#### What is needed:
The lines to copy are those with "Uncheck" in them. Pull each one from the entries below.

(Study material)

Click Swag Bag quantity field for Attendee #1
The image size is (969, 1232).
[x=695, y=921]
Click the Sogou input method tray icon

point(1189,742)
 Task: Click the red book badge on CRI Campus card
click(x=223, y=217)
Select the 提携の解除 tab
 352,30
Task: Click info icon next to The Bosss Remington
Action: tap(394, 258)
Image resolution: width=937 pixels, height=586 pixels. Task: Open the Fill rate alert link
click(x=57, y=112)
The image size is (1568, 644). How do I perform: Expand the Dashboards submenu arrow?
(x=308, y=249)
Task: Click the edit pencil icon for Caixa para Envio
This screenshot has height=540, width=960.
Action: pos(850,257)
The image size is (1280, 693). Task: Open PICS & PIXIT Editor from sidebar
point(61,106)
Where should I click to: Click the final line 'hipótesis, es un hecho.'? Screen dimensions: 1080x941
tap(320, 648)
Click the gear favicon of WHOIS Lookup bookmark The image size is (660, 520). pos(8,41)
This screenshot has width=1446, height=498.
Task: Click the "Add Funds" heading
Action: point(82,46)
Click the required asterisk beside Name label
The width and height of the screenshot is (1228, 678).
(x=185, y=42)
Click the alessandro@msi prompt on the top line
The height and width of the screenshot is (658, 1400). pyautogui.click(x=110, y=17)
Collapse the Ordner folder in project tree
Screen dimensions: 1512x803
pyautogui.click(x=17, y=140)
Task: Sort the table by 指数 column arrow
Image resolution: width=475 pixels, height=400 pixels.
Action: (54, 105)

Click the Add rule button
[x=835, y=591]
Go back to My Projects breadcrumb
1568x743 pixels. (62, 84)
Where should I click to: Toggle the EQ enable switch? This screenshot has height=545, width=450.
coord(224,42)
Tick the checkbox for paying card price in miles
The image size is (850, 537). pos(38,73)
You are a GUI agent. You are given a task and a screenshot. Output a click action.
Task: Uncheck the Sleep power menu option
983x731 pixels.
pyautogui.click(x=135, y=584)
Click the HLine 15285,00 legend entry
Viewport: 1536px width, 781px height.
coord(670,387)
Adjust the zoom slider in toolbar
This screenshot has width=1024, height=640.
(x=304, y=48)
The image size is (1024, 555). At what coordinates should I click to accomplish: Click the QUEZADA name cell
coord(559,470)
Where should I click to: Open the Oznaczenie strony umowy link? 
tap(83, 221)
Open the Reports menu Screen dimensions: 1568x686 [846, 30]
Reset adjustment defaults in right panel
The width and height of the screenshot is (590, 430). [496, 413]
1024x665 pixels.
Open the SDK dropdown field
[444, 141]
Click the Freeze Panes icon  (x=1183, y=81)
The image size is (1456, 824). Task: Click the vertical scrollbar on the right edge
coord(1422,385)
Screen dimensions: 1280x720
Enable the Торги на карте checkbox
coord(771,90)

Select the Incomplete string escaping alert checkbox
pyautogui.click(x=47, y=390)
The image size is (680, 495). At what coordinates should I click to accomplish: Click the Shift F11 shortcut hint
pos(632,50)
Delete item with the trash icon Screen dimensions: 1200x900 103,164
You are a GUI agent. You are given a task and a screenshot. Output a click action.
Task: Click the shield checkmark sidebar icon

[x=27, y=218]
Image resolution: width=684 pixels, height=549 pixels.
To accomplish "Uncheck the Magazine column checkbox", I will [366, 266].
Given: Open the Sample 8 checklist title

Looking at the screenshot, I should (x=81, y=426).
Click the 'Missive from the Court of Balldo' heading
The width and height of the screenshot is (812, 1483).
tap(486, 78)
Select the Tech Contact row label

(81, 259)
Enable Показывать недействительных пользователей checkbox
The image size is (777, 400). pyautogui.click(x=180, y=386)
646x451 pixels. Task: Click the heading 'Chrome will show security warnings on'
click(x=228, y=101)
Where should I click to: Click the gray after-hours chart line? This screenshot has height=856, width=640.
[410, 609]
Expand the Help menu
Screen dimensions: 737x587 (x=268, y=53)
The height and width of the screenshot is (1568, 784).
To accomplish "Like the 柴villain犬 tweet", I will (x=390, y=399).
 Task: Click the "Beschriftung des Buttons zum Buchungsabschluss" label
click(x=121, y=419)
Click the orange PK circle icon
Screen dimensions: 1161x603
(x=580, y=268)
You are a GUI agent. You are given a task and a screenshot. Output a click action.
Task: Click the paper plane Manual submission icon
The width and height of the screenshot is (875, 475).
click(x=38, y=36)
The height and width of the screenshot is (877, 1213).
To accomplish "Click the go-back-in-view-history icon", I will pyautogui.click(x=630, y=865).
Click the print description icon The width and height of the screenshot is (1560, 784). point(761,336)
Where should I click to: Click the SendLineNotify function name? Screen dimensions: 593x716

(End Study material)

#### Output for this exercise:
Task: Uncheck the Sleep power menu option
To accomplish "Uncheck the Magazine column checkbox", I will [366, 266].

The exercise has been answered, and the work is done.